ACTIVITY =>
Would you restate the data exactly as given?

Dataset entries =>

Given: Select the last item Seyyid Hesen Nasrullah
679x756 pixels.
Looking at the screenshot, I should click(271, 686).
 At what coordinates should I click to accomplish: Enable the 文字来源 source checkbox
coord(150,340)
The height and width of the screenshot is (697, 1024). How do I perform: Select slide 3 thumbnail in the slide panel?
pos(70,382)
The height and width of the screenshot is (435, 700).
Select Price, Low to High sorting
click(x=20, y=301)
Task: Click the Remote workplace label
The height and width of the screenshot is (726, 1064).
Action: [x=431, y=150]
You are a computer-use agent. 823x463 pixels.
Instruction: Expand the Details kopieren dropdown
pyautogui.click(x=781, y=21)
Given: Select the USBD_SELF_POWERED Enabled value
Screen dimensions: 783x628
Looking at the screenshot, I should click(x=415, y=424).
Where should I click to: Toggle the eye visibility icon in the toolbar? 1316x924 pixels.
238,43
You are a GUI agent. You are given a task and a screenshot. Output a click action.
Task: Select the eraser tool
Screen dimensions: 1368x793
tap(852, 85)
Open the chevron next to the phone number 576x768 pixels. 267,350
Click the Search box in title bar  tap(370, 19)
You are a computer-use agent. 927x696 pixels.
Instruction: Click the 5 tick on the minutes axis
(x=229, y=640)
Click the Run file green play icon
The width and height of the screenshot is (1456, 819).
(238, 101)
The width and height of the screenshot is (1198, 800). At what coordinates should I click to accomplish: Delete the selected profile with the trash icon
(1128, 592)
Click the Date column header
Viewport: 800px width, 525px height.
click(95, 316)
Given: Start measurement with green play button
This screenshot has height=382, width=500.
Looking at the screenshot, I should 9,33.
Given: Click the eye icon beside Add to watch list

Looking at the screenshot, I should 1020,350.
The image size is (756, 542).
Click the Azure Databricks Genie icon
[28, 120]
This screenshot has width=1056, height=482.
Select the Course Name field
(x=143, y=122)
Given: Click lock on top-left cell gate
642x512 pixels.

TASK RESPONSE =>
Given: Select the last item Seyyid Hesen Nasrullah
679x756 pixels.
Looking at the screenshot, I should click(271, 686).
 At what coordinates should I click to accomplish: Enable the 文字来源 source checkbox
coord(150,340)
The height and width of the screenshot is (697, 1024). How do I perform: Select slide 3 thumbnail in the slide panel?
pos(70,382)
The height and width of the screenshot is (435, 700).
Select Price, Low to High sorting
click(x=20, y=301)
Task: Click the Remote workplace label
The height and width of the screenshot is (726, 1064).
Action: [x=431, y=150]
You are a computer-use agent. 823x463 pixels.
Instruction: Expand the Details kopieren dropdown
pyautogui.click(x=781, y=21)
Given: Select the USBD_SELF_POWERED Enabled value
Screen dimensions: 783x628
Looking at the screenshot, I should click(x=415, y=424).
Where should I click to: Toggle the eye visibility icon in the toolbar? 1316x924 pixels.
238,43
You are a GUI agent. You are given a task and a screenshot. Output a click action.
Task: Select the eraser tool
Screen dimensions: 1368x793
tap(852, 85)
Open the chevron next to the phone number 576x768 pixels. 267,350
Click the Search box in title bar  tap(370, 19)
You are a computer-use agent. 927x696 pixels.
Instruction: Click the 5 tick on the minutes axis
(x=229, y=640)
Click the Run file green play icon
The width and height of the screenshot is (1456, 819).
(238, 101)
The width and height of the screenshot is (1198, 800). At what coordinates should I click to accomplish: Delete the selected profile with the trash icon
(1128, 592)
Click the Date column header
Viewport: 800px width, 525px height.
click(95, 316)
Given: Start measurement with green play button
This screenshot has height=382, width=500.
Looking at the screenshot, I should 9,33.
Given: Click the eye icon beside Add to watch list

Looking at the screenshot, I should 1020,350.
The image size is (756, 542).
Click the Azure Databricks Genie icon
[28, 120]
This screenshot has width=1056, height=482.
Select the Course Name field
(x=143, y=122)
Given: Click lock on top-left cell gate
642x512 pixels.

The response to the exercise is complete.